- Origin: Nice, France
- Genres: Symphonic metal Power metal
- Years active: 2003 - present
- Website: www.kerion.net

= Kerion (band) =

Kerion is a symphonic metal band from France.

==Biography==

Kerion features a lyrical choir, as well as metal choirs by Phil Gordana (Fairyland) and a lyrical singer as their guest vocalist. The cover art of their albums is done by artist JP Fournier (Avantasia, Edguy) and their work is mixed in Harkam Studio by Wildric Lievin (Hamka, Fairyland) and Guillaume Serra.

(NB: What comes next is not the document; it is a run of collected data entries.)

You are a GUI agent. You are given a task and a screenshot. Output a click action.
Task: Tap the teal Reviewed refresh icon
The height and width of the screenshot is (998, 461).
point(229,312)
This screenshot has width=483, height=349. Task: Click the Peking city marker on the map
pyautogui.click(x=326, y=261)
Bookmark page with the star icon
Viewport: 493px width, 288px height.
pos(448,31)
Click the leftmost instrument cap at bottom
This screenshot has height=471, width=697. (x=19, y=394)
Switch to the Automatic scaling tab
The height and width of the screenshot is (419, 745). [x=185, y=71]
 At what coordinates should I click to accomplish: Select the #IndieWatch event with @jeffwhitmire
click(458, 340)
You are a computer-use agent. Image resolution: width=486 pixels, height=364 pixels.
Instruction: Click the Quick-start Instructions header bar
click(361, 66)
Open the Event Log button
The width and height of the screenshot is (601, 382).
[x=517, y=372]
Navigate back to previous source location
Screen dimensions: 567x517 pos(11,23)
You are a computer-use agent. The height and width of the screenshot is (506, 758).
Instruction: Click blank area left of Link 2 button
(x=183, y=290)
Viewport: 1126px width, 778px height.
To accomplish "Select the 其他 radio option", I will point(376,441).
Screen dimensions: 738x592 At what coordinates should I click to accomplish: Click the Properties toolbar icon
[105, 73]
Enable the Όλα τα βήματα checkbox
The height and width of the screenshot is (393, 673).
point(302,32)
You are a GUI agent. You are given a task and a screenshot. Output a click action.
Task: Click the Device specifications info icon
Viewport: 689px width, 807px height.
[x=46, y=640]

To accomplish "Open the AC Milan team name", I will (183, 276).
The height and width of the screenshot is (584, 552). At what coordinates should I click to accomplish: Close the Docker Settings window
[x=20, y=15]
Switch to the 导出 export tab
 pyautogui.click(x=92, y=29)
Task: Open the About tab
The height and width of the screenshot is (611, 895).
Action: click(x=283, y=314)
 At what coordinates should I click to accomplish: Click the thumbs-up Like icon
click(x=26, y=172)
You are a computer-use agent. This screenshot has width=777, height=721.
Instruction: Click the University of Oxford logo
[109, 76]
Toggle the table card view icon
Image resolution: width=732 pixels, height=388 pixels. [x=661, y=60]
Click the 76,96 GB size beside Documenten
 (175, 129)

Kerion began as an instrumental prog metal band in 1997 under the name of "Kirlian". However, a female singer named Flora then joined the lineup and the band's sound evolved into one which leaned more towards symphonic metal. They released two demos conceptually based on the heroic fantasy tale "Staraxis" written by Chris Barberi: the "Conspiracy of Darkness" and "The Last Sunset".

2008's "Holy Creatures Quest" was the third and final part of Barberi's novel.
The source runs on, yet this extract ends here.